### [Given information]

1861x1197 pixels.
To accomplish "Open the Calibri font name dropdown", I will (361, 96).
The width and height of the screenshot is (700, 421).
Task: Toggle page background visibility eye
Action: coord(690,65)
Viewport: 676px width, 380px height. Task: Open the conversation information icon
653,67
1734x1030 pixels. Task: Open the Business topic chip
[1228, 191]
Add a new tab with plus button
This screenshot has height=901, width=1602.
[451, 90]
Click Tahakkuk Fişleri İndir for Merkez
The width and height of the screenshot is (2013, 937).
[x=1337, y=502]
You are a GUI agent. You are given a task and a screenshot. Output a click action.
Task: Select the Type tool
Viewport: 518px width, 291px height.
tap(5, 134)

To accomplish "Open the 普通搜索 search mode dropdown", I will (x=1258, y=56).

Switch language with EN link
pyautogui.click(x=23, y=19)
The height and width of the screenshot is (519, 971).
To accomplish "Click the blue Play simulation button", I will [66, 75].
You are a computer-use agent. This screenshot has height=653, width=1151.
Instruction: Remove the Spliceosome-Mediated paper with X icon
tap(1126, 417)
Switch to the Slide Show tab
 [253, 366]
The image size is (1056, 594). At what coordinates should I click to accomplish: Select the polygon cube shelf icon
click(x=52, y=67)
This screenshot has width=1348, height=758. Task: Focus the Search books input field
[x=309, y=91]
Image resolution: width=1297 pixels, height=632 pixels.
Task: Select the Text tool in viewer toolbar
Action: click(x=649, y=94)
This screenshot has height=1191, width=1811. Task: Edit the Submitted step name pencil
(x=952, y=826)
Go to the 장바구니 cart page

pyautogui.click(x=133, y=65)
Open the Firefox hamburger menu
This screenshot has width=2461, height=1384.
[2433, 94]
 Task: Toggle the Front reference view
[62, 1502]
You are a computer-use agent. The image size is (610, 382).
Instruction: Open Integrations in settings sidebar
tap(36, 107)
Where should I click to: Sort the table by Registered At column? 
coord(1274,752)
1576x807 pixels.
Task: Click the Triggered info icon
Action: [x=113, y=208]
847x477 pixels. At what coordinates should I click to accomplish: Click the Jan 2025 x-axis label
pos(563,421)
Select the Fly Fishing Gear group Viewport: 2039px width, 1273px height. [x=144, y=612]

### [Exercise requirements]
Report how many lines in the records hold the word "button", giving the number and nothing else.

### [Answer box]
2